Cleavage of Poly(A)-Binding Protein by Coxsackievirus 2A Protease In Vitro and In Vivo: Another Mechanism for Host Protein Synthesis Shutoff?

Vaishali Kerekatte,1 Brett D. Keiper,1 Cornel Badorff,2 Aili Cai,1 Kirk U. Knowlton,2 and Robert E. Rhoads1,*

Department of Biochemistry and Molecular Biology, Louisiana State University Medical Center, Shreveport, Louisiana 71130,1 and Department of Medicine, University of California, San Diego, California 921032

Received 24 August 1998/Accepted 25 September 1998

Infection of cells by picornaviruses of the rhinovirus, aphthovirus, and enterovirus groups results in the shutoff of host protein synthesis but allows viral protein synthesis to proceed. Although considerable evidence suggests that this shutoff is mediated by the cleavage of eukaryotic translation initiation factor eIF4G by sequence-specific viral proteases (2A protease in the case of coxsackievirus), several experimental observations are at variance with this view. Thus, the cleavage of other cellular proteins could contribute to the shutoff of host protein synthesis and stimulation of viral protein synthesis. Recent evidence indicates that the highly conserved 70-kDa cytoplasmic poly(A)-binding protein (PABP) participates directly in translation initiation. We have now found that PABP is also proteolytically cleaved during coxsackievirus infection of HeLa cells. The cleavage of PABP correlated better over time with the host translational shutoff and onset of viral protein synthesis than did the cleavage of eIF4G. In vitro experiments with purified rabbit PABP and recombinant human PABP as well as in vivo experiments with Xenopus oocytes and recombinant Xenopus PABP demonstrate that the cleavage is catalyzed by 2A protease directly. N- and C-terminal sequencing indicates that cleavage occurs uniquely in human PABP at 482VANTSTQTMdown-arrow GPRPAAAAAA500, separating the four N-terminal RNA recognition motifs (80%) from the C-terminal homodimerization domain (20%). The N-terminal cleavage product of PABP is less efficient than full-length PABP in restoring translation to a PABP-dependent rabbit reticulocyte lysate translation system. These results suggest that the cleavage of PABP may be another mechanism by which picornaviruses alter the rate and spectrum of protein synthesis.
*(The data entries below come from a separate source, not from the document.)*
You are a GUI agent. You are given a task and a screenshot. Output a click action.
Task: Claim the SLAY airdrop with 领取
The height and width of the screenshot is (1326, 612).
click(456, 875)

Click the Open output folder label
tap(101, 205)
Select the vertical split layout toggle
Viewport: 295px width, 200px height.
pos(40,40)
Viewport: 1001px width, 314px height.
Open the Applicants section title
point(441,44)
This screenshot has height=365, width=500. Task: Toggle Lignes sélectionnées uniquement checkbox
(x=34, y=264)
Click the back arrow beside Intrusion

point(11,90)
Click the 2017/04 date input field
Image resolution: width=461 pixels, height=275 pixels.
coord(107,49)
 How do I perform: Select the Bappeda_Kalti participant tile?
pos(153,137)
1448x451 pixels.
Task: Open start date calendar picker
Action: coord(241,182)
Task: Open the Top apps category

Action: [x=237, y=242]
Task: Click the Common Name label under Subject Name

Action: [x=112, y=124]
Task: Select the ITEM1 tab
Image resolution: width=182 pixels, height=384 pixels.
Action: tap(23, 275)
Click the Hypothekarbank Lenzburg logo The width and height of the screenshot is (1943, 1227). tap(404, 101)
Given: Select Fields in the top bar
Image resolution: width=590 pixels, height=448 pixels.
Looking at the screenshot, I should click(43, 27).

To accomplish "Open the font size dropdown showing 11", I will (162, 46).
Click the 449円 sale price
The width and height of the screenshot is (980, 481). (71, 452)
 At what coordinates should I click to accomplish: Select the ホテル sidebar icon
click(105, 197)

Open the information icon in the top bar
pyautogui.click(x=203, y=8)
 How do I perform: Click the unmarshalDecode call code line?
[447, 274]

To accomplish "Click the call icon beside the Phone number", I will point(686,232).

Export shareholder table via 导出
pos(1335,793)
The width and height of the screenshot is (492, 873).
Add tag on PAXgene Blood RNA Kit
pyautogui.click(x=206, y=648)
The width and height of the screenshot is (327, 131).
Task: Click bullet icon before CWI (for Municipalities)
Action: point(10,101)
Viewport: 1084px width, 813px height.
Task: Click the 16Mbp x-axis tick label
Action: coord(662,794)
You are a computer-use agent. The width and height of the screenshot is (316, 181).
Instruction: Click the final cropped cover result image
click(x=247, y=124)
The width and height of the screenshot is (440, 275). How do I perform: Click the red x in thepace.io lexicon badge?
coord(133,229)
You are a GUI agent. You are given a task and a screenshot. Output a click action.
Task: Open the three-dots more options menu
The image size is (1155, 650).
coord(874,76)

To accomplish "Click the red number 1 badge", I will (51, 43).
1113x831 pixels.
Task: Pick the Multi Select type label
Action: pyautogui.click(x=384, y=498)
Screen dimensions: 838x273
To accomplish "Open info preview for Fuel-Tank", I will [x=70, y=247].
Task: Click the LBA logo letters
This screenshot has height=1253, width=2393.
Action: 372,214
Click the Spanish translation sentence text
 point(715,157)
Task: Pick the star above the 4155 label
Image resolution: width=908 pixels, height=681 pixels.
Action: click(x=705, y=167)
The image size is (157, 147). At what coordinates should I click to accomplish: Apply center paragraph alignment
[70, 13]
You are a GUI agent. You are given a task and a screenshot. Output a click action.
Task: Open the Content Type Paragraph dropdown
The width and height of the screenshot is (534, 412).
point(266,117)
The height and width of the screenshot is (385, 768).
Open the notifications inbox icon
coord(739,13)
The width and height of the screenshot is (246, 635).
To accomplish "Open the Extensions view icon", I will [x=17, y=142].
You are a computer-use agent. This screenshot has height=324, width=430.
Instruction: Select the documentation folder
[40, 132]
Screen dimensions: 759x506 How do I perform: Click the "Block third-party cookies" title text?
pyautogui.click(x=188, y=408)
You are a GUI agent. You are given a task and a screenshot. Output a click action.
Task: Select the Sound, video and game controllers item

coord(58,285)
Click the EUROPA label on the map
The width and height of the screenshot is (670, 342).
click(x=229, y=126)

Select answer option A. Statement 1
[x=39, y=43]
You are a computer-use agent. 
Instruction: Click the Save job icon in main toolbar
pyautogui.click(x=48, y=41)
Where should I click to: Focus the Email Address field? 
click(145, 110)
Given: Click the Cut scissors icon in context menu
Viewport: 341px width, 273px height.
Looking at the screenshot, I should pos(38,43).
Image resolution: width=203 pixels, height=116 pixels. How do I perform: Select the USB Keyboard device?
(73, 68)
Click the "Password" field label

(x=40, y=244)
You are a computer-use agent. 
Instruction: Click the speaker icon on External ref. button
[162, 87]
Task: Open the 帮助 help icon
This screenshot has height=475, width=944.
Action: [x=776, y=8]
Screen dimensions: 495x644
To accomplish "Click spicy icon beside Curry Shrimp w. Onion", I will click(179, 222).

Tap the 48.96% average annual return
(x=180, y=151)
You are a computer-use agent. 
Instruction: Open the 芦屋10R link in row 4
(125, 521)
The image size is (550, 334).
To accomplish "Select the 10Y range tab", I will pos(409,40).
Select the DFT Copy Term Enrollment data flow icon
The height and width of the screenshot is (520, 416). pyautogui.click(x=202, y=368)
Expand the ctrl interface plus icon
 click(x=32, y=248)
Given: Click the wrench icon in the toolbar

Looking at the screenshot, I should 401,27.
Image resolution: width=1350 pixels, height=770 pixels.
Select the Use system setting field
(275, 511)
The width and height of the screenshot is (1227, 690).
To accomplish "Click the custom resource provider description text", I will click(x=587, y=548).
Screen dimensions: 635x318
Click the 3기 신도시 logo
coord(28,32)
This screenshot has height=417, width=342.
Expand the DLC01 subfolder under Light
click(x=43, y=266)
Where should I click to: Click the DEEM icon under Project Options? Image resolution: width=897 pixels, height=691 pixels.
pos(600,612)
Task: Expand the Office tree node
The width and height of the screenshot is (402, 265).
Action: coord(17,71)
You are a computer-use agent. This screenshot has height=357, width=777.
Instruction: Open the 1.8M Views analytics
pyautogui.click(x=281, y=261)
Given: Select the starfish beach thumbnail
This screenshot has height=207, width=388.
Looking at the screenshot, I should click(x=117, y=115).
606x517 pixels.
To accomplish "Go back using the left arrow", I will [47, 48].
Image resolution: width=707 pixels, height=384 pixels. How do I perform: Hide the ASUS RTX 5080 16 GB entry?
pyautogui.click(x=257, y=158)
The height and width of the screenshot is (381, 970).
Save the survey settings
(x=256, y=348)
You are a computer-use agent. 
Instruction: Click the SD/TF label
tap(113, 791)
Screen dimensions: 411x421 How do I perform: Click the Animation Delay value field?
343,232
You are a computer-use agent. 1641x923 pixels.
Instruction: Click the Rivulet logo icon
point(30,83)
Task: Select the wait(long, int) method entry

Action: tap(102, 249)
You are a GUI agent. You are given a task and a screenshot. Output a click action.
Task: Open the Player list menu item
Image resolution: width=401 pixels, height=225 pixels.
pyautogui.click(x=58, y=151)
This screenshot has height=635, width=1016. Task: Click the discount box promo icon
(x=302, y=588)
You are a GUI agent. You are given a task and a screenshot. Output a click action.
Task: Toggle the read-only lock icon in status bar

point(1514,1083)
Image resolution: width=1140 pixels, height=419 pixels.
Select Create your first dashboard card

* Corresponding author. Mailing address: Department of Biochemistry and Molecular Biology, Louisiana State University Medical Center, 1501 Kings Highway, Shreveport, LA 71130-3932. Phone: (318) 675-5161. Fax: (318) 675-5180. E-mail: rrhoad{at}lsumc.edu.


Journal of Virology, January 1999, p. 709-717, Vol. 73, No. 1
0022-538X/99/$04.00+0
Copyright © 1999, American Society for Microbiology. All rights reserved.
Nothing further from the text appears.